Omordion wondered why INEC had been feeding Nigerians with lies that they were prepared for the elections only to announce a shift when it mattered most.
Malam Garba Kurfi, the Managing Director, APT Securities and Funds Ltd., said the postponement of the elections would be a huge cost to the economy in view of the fact that schools had been closed for almost three days ahead of the elections.
Kurfi said many companies and markets had been closed due to the elections while many individuals had traveled to various destinations in order to cast their votes only for it to be postponed.
“Logistics cost have been incurred by INEC; where will they get extra budget to augment the short fall.
“It is clear that we are not ready to learn from the past mistakes. INEC should learn to make contingency arrangements rather than postponement.
“This will not allow the rest of the world to take us as a serious nation. The Presidency should set up a committee to investigate the reason for the postponement and whoever is responsible for it should be brought to book,” he said.
Mr Moses Igbrude, Publicity Secretary, Independent Shareholders Association of Nigeria, said the postponement of the presidential election on the same day of the election was unfortunate.
Igbrude said the postponement was unacceptable and should be condemned in its entirety.
He said the shift would create uncertainty and doubt on the ability of the commission to conduct free and fair polls.
Igbrude said the development would create economic waste and untold hardship to the electorate, noting that, many people had travelled to various locations to exercise their civic responsibility.
He decried the effect of economic waste the postponement would have on state governments, private businesses and foreign and local election observers.
Igbrude added that some state governments had declared work-free days while some organisations worked for a half-day in order to prepare for the elections.
“This action will surely frustrate and discourage the electorate from voting.

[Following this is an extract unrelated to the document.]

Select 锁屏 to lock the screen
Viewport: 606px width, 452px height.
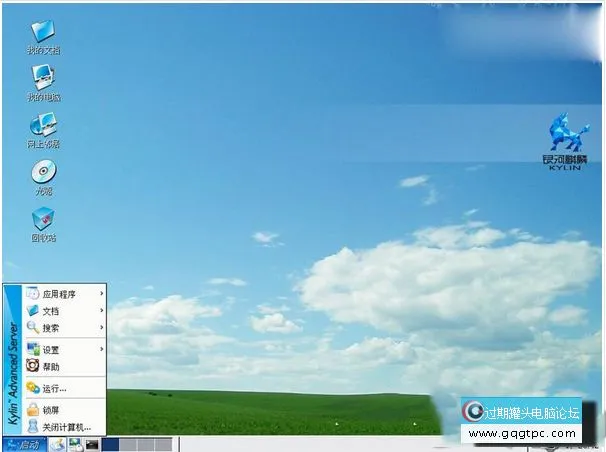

I sincerely appeal to INEC and President Muhammadu Buhari not to throw Nigeria into problem.
“They should make sure that they conduct elections that will be free and acceptable to everybody,” Igbrude stated.
He, however, appealed to voters to be calm and ensure they perform their civic responsibility.
It would be recalled that INEC shifted Saturday’s presidential and National Assembly elections to Feb. 23 after a meeting, which began Friday evening, ending early on Saturday.
The governorship and house of assembly, FCT area council elections have also been shifted from March 2 to March 9.
INEC Chairman Mahmood Yakubu attributed the postponement of all the scheduled elections to logistic and operational challenges.
He said the postponement would afford the commission the opportunity to address the identified challenges in order to maintain the quality of Nigeria’s elections.